1. An analysis of all of the testimony and interviews establishes that Rockwell's recommendation on launch was ambiguous. The Commission finds it difficult, as did Mr. Aldrich, to conclude that there was a no-launch recommendation. Moreover, all parties were asked specifically to contact Aldrich or Moore about launch objections due to weather. Rockwell made no phone calls or further objections to Aldrich or other NASA officials after the 9:00 Mission Management Team meeting and subsequent to the resumption of the countdown.
2. The Commission is also concerned about the NASA response to the Rockwell position at the 9:00 a.m. meeting. While it is understood that decisions have to be made in launching a Shuttle, the Commission is not convinced Levels I and II appropriately considered Rockwell's concern about the ice. However ambiguous Rockwell's position was, it is clear that they did tell NASA that the ice was an unknown condition.

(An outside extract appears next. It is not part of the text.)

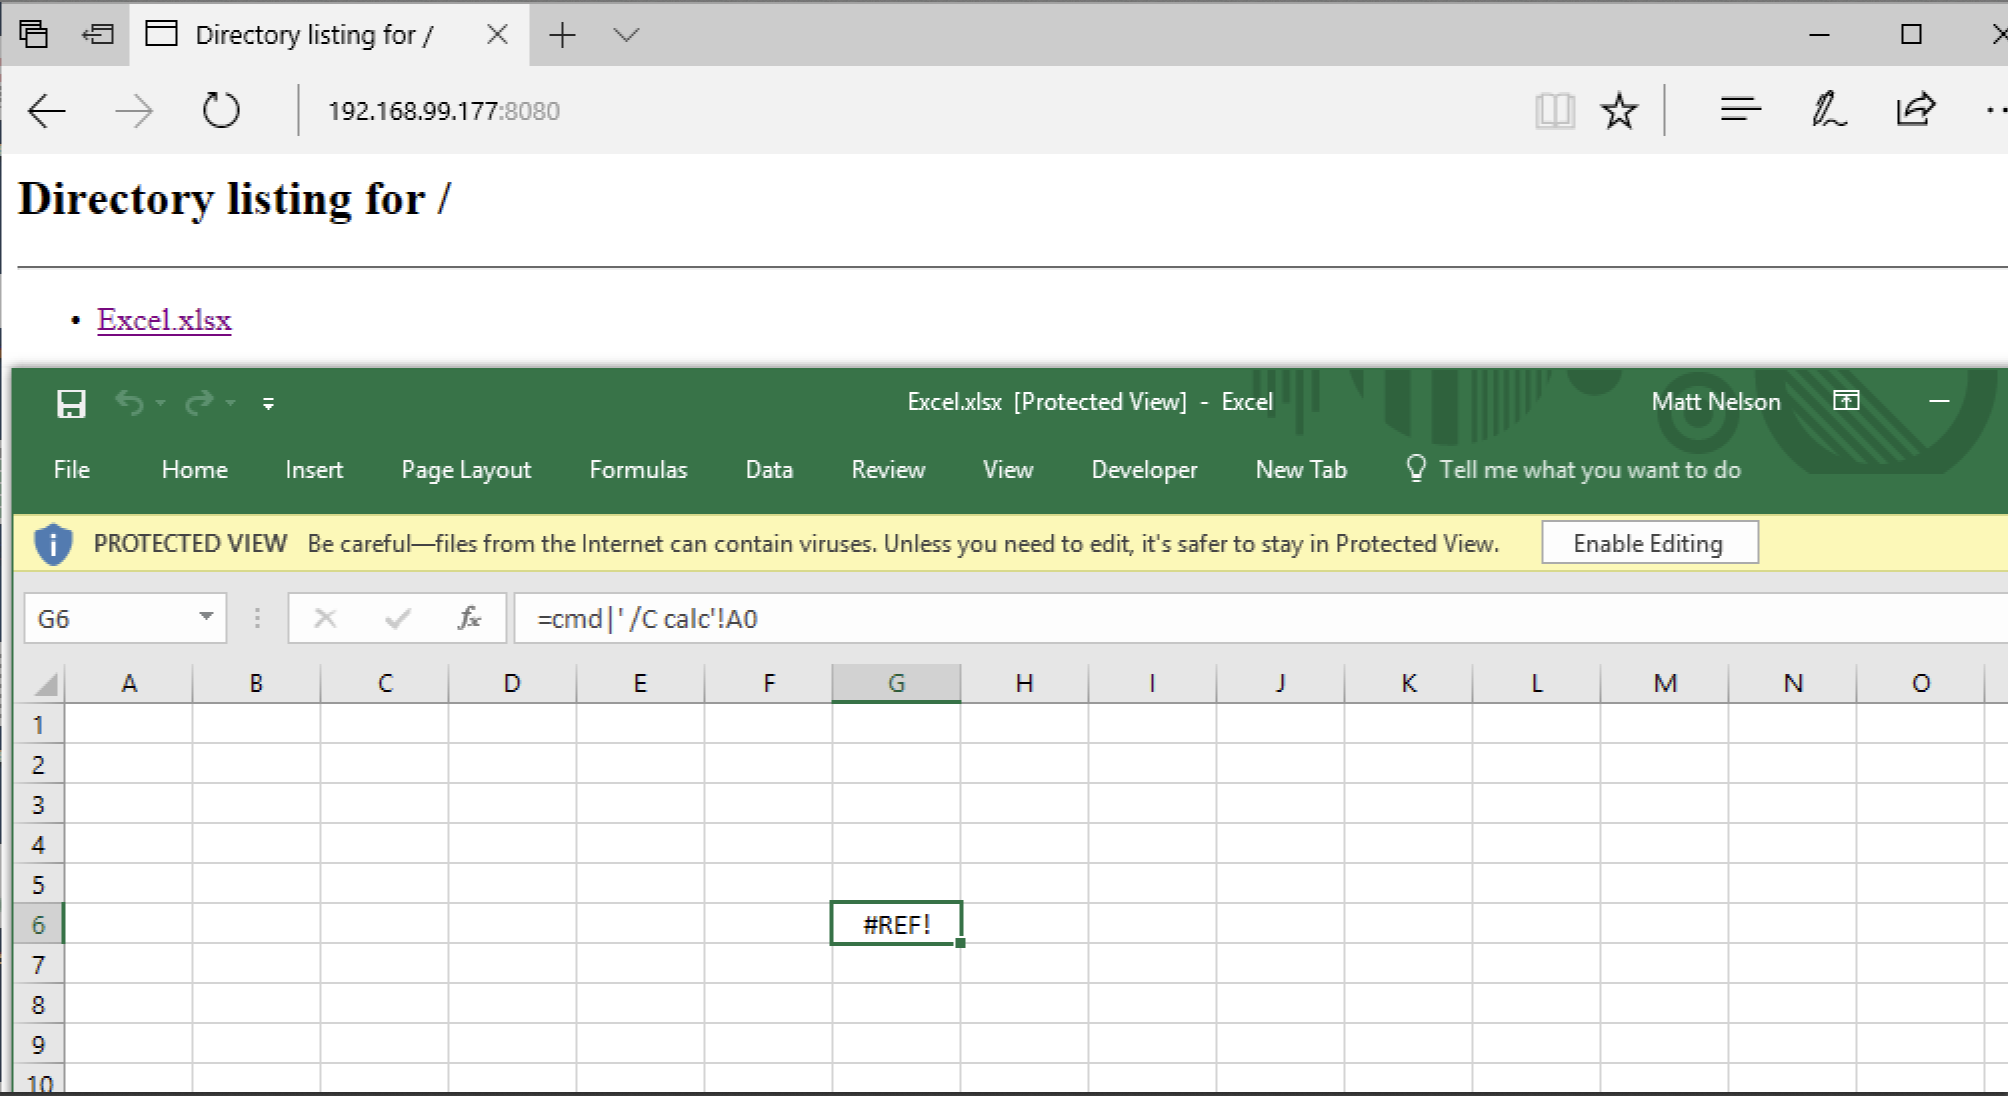Add page to favorites with star

pyautogui.click(x=1619, y=110)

Given [118] the extent of the ice on the pad (see photos pages 112 and 113), the admitted unknown effect of the Solid Rocket Motor and Space Shuttle Main Engines ignition on the ice, as well as the fact that debris striking the Orbiter was a potential flight safety hazard, the Commission finds the decision to launch questionable under those circumstances. In this situation, NASA appeared to be requiring a contractor to prove that it was not safe to launch, rather than proving it was safe. Nevertheless, the Commission has determined that the ice was not a cause of the 51-L accident and does not conclude that NASA's decision to launch specifically overrode a no-launch recommendation by an element contractor.
3. The Commission concluded that the freeze protection plan for launch pad 39B was inadequate. The Commission believes that the severe cold and presence of so much ice on the fixed service structure made it inadvisable to launch on the morning of January 28, and that margins of safety were whittled down too far.
Additionally, access to the crew emergency slide wire baskets was hazardous due to ice conditions. Had the crew been required to evacuate the Orbiter on the launch pad, they would have been running on an icy surface. The Commission believes the crew should have been made aware of the situation, and based on the seriousness of the condition, greater consideration should have been given to delaying the launch.